Brief: Locate the word "Given" in the material, then show every line that holds it.

Segment Start: Task data

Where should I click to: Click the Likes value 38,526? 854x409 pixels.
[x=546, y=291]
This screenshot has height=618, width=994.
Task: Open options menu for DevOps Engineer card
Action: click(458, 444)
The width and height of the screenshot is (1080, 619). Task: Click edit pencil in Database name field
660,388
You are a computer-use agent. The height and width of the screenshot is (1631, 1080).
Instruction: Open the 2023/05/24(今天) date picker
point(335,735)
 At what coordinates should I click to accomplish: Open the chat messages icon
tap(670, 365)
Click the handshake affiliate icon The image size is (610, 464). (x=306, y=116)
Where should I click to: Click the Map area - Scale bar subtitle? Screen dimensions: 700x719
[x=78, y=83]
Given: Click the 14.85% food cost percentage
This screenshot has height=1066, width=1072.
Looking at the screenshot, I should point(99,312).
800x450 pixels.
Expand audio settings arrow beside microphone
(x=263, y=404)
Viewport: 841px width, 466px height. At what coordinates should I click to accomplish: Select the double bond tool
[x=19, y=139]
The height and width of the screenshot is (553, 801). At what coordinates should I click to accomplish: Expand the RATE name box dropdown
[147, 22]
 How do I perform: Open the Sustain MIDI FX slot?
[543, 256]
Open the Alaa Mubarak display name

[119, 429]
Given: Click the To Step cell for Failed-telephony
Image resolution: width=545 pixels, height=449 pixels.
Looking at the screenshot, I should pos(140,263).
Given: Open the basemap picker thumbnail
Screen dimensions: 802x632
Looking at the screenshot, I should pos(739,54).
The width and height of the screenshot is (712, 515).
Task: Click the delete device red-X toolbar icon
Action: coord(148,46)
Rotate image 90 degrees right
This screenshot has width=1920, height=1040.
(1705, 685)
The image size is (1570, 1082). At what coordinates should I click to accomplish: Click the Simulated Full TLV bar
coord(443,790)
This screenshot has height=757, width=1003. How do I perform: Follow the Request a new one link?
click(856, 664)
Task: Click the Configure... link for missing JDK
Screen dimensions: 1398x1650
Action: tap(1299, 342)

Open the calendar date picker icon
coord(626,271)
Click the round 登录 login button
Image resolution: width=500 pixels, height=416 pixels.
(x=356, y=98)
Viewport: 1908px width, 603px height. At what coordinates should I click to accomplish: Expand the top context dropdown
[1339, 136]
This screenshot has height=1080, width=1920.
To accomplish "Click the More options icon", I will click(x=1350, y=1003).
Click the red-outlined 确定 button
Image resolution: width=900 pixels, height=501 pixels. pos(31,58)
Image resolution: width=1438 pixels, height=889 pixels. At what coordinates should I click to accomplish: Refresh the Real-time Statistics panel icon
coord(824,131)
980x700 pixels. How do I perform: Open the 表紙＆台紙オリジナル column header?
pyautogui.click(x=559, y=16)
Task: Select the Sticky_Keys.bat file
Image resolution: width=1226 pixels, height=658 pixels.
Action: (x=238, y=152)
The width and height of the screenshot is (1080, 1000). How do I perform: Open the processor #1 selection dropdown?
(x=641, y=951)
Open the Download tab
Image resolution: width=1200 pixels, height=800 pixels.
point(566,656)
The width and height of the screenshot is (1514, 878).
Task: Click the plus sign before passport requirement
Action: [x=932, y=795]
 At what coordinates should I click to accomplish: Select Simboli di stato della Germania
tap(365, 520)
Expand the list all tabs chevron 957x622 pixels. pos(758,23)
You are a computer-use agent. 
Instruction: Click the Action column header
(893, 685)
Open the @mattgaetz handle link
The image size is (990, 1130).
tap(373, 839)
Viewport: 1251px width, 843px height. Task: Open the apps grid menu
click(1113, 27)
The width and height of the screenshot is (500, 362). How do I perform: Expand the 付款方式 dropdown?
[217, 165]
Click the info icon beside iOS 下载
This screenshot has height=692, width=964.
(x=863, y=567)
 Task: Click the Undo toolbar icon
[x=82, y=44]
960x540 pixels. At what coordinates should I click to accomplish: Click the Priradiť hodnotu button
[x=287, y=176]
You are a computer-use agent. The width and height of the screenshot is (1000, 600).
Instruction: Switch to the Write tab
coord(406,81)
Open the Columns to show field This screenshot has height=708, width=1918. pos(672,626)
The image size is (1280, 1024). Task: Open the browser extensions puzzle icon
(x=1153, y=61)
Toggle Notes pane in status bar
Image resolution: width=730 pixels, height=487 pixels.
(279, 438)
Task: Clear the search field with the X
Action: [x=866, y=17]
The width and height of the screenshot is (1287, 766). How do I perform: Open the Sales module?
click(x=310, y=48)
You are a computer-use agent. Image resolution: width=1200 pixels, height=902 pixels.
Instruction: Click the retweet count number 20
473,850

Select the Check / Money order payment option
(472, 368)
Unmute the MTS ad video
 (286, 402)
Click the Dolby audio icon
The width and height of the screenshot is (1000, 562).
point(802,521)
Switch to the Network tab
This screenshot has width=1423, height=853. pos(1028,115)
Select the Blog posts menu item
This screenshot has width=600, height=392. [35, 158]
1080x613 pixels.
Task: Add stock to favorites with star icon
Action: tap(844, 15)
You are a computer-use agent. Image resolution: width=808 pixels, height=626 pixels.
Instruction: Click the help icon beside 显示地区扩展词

Segment End: Task data

Answer for this exercise:
Given: Click the 14.85% food cost percentage
Given: Click the To Step cell for Failed-telephony
Given: Open the basemap picker thumbnail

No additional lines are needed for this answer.